It's GNU/Linux. Linux is just a kernel, and not even a particularly good one.
Linux is the Operating System. GNU is the Operating Environment. The OS-kernel distinction only makes sense with microkernels. For example, GNU Hurd is often called a "kernel." This is false. Hurd is an operating system, Mach is the kernel. Specifically, it is a collection of microkernel servers and the kernel, which is GNU Mach (a really shitty kernel at that). On Operating Systems like NT the Kernel-OS distinction is greater as it is split into Subsystems ("personalities"), the Kernel (Ke), HAL (Hal), Executive (Ob, Mm, Reg, Io, etc.) (which while included in ntoskrnl.exe is considered separate from the kernel because of VMS/MICA heritage) and the drivers. With monolithic systems like Linux, everything is baked into the kernel (except for ld-linux which I consider part of the operating system).

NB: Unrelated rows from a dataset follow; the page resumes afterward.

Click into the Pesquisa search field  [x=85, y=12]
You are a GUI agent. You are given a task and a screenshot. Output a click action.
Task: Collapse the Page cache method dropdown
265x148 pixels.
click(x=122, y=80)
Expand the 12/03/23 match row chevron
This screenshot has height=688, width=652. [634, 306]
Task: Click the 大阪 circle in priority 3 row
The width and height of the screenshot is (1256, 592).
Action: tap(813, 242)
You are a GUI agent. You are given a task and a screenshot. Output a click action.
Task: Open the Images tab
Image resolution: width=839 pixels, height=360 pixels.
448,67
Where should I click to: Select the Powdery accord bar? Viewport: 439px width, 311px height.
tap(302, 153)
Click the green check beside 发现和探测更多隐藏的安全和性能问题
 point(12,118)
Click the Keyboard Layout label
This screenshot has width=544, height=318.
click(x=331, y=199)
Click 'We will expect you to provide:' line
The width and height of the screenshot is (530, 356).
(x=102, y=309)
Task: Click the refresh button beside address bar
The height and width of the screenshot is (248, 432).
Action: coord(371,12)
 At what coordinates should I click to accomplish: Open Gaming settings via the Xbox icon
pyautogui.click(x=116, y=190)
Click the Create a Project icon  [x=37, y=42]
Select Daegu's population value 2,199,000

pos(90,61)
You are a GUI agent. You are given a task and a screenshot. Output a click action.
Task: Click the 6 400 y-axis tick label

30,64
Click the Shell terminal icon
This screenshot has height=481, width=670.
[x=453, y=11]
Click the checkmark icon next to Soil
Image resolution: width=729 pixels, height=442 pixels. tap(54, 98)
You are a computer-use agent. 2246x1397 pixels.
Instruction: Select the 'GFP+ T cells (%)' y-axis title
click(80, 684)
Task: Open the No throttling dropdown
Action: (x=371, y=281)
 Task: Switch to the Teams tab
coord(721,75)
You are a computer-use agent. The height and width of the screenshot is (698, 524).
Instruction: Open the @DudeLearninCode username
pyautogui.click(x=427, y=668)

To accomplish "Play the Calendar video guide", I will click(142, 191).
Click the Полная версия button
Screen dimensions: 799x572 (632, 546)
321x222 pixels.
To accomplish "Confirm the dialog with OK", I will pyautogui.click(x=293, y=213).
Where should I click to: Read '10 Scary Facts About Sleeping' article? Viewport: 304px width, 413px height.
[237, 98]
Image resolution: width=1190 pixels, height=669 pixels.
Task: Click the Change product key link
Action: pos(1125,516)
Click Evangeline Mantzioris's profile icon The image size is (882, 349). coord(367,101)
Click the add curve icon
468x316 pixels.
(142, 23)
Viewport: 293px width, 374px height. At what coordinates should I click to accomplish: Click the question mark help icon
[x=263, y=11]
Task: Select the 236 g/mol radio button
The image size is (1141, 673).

This is why you will often hear that Windows 1.0 was not an operating system but was actually an operating environment or "shell." This is correct. Windows 1.0 is a collection of dynamic libraries that get linked against real mode executables. All the operating system functionality is handled by DOS. In the same way that GEM for DOS isn't an operating system.
Advocates of the OE as OS definition (which is limited to mainly Richard Stallman) will say that the operating system cannot do anything by itself. This is correct. Operating systems cannot do anything by themselves, that is the point. If you try to start up the MS-DOS OS without a command line interpreter, it will ask for the path of a command line interpreter, typically COMMAND.COM, but you can swap COMMAND.COM out for 4DOS. This is because the MS-DOS OS is contained in IO.SYS (the drivers) and MSDOS.SYS (the kernel), not COMMAND.COM, which is just a shell, like GNU Bash is for the Linux Operating System.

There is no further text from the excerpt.